There looked to be about seventy huts, nearly all of them thatched with wide palm leaves. The light was mostly gone, and the cooking fires looked as bright as diamonds. Ryan sniffed, starting to salivate, scenting the delicious odor of what he guessed was probably roasting pork.

“Food smells good,” he said, smiling at the native with the wounded arm, but the man looked back at him with no change of emotion.

“Meal for dead. Those taken by slavers are dead to us and to the gods. It is hard for those left behind to walk tear-blinded on path between night and day.”

“Yeah, guess it is.”

One of the other men with them had run ahead, calling out in the language that was a strange mixture of harsh gutturals and liquid syllables. It didn’t take an expert translator to know that he was warning the village about the arrival of strangers, of the battle and of the deadand of the slim youth whose eyes glowed like smoldering coals in a fire of ash and whose hair was whiter than the eternal crest of snow on the high peaks.

Drums began to beat in a fast staccato rhythm, totally unlike the slower meter of the drums of the Native Americans on the high plains.

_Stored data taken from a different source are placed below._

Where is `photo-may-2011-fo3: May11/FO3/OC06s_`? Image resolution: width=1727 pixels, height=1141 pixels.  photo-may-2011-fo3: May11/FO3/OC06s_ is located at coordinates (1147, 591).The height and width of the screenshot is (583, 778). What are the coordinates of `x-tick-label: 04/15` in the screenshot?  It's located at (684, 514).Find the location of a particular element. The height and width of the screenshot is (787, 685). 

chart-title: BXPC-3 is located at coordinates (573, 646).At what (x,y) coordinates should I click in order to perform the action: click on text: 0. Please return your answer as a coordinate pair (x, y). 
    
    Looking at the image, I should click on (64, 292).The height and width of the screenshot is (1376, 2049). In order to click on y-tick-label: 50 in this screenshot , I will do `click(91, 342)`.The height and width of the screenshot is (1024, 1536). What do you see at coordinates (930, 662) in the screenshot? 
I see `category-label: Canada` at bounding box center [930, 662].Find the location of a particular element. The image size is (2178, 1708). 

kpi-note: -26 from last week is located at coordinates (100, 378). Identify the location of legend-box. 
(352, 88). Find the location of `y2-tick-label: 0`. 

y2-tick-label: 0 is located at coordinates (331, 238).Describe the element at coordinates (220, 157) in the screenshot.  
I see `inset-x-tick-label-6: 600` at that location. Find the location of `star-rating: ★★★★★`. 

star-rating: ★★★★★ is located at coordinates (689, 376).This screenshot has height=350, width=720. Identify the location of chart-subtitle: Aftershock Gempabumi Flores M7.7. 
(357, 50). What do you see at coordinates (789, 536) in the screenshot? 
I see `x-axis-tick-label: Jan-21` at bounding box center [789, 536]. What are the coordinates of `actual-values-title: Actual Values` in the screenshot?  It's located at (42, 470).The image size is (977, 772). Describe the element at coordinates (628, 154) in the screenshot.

And there was the strident sound of a brass trumpet, ripping apart the quiet of the evening.

“Giving us a welcome,” Dean said, walking closer to his father.

“Yeah. We got nothing to fear, son. All we’ve done them, so far, is a big favor.”

“Long as they don’t reckon us for slavers,” J.B. said softly.

Ryan had already considered that one, and he’d been glad to see that native go racing ahead, babbling out the tale of what had happened that afternoon. The village would already be stricken by the loss of so many of their number at the hands of Bivar and his men, and any pale-complexioned outlanders were likely to risk a hostile reception.

“By the Three!” Doc was wiping perspiration from his forehead, but he hastily put away his swallow’s-eye kerchief as he saw the reception party coming toward them through the high, spiked gates. “It’s either the Akond of Swat or the great panjandrum, or perhaps it’s Atahuallpa himself, long-dead monarch of the Inca people.”

Ryan had been met by some bizarre-looking men and women in his time, but he’d never seen anything to match the arrival at this obscure, isolated village, somewhere in Central or South America.

There were eight of them making a stately progress toward the strangersall males, judging by their height and build.